**Problem details**. Could you return, exactly as written, only the lines from the one holding "Instruction: Click inside" through the final line of the records below?

[[ Supplied records open ]]

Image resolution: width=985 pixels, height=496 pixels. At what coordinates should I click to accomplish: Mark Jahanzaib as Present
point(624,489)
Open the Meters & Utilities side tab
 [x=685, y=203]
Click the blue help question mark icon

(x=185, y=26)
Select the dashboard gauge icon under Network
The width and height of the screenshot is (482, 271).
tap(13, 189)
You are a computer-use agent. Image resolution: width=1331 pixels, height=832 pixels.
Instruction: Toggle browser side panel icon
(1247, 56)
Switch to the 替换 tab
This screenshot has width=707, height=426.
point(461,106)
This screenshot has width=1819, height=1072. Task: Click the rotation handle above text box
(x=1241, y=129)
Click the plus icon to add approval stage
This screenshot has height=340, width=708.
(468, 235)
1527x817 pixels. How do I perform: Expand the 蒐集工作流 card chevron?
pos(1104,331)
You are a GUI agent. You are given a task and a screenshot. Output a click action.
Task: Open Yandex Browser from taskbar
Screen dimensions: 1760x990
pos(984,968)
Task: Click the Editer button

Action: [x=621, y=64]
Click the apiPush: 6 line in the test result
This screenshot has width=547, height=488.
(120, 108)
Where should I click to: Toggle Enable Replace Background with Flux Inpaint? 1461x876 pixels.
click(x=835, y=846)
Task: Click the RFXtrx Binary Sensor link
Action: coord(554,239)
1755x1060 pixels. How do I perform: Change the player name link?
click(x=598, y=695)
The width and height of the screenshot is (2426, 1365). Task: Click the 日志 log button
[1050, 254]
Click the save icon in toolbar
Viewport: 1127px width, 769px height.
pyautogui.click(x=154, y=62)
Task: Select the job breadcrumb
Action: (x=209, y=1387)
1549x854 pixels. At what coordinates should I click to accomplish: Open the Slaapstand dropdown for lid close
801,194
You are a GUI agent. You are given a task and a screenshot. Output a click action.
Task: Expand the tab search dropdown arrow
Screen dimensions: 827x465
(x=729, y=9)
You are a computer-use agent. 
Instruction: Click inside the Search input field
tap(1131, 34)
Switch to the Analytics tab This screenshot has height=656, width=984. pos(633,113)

[[ Supplied records closed ]]

**Response to the task**.
Instruction: Click inside the Search input field
tap(1131, 34)
Switch to the Analytics tab This screenshot has height=656, width=984. pos(633,113)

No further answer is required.